TOTUS TUUS, MARIA !

GOD, ZIJN TAAL EN ZIJN SPREEKBUIZEN

Korte beschouwing geïnspireerd door de Meesteres van alle zielen

aan Myriam van Nazareth

Vele zielen menen dat God nog nooit een woord tot hen heeft gesproken. Nochtans spreekt Hij voortdurend boekdelen in elk hart. Het woordenboek van Zijn Liefde heeft Hij over Zijn hele Schepping uitgespreid, en de schepselen heeft Hij uitgerust met het vermogen om elkaar uit dat Goddelijk Werk voor te lezen. Laten wij de schatten der natuur beschouwen, de betoverende schoonheid van een landschap zolang geen mens er volgens zijn eigen (menselijke) opvattingen iets aan heeft veranderd, de geur van de bloemen en bloesems wanneer het opnieuw lente wordt, de talloze genezende krachten die de Schepper in even talloze kruiden en planten heeft verborgen. God spreekt voortdurend niet mis te verstane woorden tot ons via de dieren, zolang hun aard niet door negatieve contacten met mensen wordt ontwricht.

Heel vaak schijnt de Schepper de woorden die Hij spreekt, te versluieren. Hij doet dit niet omdat Hij voor Zijn schepselen absoluut een onpeilbaar Mysterie wil blijven, doch omdat Hij de zielen ertoe wil aansporen, het wonderbaar vermogen tot inzicht, waarmee Hij hen heeft uitgerust, ten volle te ontplooien. De ziel heeft het vermogen gekregen om de wegen van het Licht en deze van de duisternis te herkennen, opdat zij zowel haar uiteindelijke Bestemming moge bereiken alsook de rovers op haar reis daarheen moge herkennen. Wanneer de ziel ernaar verlangt, God te vinden, tot Hem te naderen en Zijn Werken beter te begrijpen, lijkt zij op een voorjaarsbloeier die zich ontsluit voor het zonlicht om de dragers van het Leven in zich op te drinken. God geeft Zich met handenvol aan de ziel die naar Hem verlangt. Aan diegenen die niet naar Hem verlangen, dringt Hij Zich niet op. Daarom lijkt Hij Zichzelf en Zijn Genadewerken zo vaak achter een sluier te verbergen.

De ziel die zich opent voor de Geheimen van het Ware Leven, zal spoedig leren vaststellen hoezeer God doorheen alle Werken van Zijn handen tot ons spreekt. Tot de meest opvallende Werken van God behoort zonder twijfel de schepping van het dierenrijk. Wij zijn allen door dieren omgeven. Het gedrag van een dier in onze nabijheid is lang niet steeds zo inhoudsloos als wij soms menen. Gods Voorzienigheid tracht vaak, de ziel via het gedrag van dieren en hun contact met haar één en ander over de ziel en haar zielsgesteldheden te leren, en haar tezelfdertijd te openen voor de effecten van Zijn Liefde. Niettemin gaat de mens vaak achteloos aan de dieren voorbij.

#####

Opdracht A - Herhaal uit de items de regels vanaf de regel met "Donate [button] (916, 121)" tot en met de regel met "Kuchyně (102, 66)".
De tekst staat los van de items.

Items uit een dataset -
#####

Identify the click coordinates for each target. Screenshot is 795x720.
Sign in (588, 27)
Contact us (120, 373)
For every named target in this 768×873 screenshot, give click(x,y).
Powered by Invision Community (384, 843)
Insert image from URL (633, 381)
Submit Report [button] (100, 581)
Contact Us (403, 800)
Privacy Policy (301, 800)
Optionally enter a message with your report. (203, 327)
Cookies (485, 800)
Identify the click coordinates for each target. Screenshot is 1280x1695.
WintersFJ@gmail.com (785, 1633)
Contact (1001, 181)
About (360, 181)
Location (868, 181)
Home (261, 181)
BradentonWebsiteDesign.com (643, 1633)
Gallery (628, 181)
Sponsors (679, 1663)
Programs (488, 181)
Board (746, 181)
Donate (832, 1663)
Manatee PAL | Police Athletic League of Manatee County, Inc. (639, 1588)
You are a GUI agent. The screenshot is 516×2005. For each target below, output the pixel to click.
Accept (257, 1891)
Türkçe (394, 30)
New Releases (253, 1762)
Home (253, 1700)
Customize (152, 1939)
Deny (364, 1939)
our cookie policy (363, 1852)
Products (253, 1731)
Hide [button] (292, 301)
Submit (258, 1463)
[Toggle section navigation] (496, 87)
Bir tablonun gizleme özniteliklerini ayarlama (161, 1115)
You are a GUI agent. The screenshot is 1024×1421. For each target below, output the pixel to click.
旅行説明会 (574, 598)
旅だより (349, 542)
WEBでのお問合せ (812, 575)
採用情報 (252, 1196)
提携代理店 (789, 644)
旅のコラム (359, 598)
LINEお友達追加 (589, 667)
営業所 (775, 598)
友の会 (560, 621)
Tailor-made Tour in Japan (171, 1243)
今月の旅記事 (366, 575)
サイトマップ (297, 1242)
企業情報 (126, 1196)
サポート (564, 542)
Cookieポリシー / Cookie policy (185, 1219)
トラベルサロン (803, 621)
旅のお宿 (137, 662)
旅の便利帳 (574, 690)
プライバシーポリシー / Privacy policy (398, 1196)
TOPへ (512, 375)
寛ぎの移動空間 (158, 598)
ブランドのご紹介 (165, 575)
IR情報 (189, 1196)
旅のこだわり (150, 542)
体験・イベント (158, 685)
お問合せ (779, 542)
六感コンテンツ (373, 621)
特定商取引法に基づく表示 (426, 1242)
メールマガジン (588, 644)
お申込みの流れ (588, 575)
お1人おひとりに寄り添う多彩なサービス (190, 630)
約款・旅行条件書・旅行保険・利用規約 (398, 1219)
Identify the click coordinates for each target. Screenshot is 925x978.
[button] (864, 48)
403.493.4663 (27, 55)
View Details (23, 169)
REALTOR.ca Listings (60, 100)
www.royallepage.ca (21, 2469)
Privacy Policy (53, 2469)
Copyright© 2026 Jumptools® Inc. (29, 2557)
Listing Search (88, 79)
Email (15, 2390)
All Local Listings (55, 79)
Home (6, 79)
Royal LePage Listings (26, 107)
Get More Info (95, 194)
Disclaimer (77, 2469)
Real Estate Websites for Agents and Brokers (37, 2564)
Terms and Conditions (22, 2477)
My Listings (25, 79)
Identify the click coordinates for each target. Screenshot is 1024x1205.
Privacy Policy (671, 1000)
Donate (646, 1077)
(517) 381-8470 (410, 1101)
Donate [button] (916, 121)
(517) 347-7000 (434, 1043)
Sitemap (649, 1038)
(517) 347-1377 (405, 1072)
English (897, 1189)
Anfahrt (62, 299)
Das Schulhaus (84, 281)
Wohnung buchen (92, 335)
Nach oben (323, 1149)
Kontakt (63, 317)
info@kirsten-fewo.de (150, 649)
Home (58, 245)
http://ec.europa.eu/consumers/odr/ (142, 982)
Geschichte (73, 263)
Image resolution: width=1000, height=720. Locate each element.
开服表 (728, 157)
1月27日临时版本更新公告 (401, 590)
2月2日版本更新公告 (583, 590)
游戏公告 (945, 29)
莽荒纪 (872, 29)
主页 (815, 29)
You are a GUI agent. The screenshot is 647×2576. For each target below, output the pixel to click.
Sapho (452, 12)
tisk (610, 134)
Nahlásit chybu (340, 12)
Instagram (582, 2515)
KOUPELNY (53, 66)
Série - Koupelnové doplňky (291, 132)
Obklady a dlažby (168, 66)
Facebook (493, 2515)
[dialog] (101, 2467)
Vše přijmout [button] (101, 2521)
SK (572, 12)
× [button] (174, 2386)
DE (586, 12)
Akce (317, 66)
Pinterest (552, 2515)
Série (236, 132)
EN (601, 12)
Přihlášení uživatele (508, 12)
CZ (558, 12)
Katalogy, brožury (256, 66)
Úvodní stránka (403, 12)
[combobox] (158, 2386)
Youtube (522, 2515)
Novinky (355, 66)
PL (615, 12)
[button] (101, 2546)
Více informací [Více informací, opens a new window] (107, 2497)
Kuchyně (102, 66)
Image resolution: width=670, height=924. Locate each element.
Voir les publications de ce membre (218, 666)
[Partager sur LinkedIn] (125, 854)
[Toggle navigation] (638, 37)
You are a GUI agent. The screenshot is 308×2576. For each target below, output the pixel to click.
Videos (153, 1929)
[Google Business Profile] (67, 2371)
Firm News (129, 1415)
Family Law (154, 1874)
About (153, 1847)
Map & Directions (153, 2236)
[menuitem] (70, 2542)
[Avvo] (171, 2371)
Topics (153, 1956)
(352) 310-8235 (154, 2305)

#####

Opdracht B - Werk in de tekst over Gods taal het stuk bij dat begint bij de woorden "Vele zielen menen" en eindigt na "mensen wordt ontwricht.": vervang "landschap" door "dal" en geef dat stuk opnieuw.

Antwoord A -
Donate [button] (916, 121)
(517) 347-7000 (434, 1043)
Sitemap (649, 1038)
(517) 347-1377 (405, 1072)
English (897, 1189)
Anfahrt (62, 299)
Das Schulhaus (84, 281)
Wohnung buchen (92, 335)
Nach oben (323, 1149)
Kontakt (63, 317)
info@kirsten-fewo.de (150, 649)
Home (58, 245)
http://ec.europa.eu/consumers/odr/ (142, 982)
Geschichte (73, 263)
Image resolution: width=1000, height=720. Locate each element.
开服表 (728, 157)
1月27日临时版本更新公告 (401, 590)
2月2日版本更新公告 (583, 590)
游戏公告 (945, 29)
莽荒纪 (872, 29)
主页 (815, 29)
You are a GUI agent. The screenshot is 647×2576. For each target below, output the pixel to click.
Sapho (452, 12)
tisk (610, 134)
Nahlásit chybu (340, 12)
Instagram (582, 2515)
KOUPELNY (53, 66)
Série - Koupelnové doplňky (291, 132)
Obklady a dlažby (168, 66)
Facebook (493, 2515)
[dialog] (101, 2467)
Vše přijmout [button] (101, 2521)
SK (572, 12)
× [button] (174, 2386)
DE (586, 12)
Akce (317, 66)
Pinterest (552, 2515)
Série (236, 132)
EN (601, 12)
Přihlášení uživatele (508, 12)
CZ (558, 12)
Katalogy, brožury (256, 66)
Úvodní stránka (403, 12)
[combobox] (158, 2386)
Youtube (522, 2515)
Novinky (355, 66)
PL (615, 12)
[button] (101, 2546)
Více informací [Více informací, opens a new window] (107, 2497)
Kuchyně (102, 66)

Antwoord B -
Vele zielen menen dat God nog nooit een woord tot hen heeft gesproken. Nochtans spreekt Hij voortdurend boekdelen in elk hart. Het woordenboek van Zijn Liefde heeft Hij over Zijn hele Schepping uitgespreid, en de schepselen heeft Hij uitgerust met het vermogen om elkaar uit dat Goddelijk Werk voor te lezen. Laten wij de schatten der natuur beschouwen, de betoverende schoonheid van een dal zolang geen mens er volgens zijn eigen (menselijke) opvattingen iets aan heeft veranderd, de geur van de bloemen en bloesems wanneer het opnieuw lente wordt, de talloze genezende krachten die de Schepper in even talloze kruiden en planten heeft verborgen. God spreekt voortdurend niet mis te verstane woorden tot ons via de dieren, zolang hun aard niet door negatieve contacten met mensen wordt ontwricht.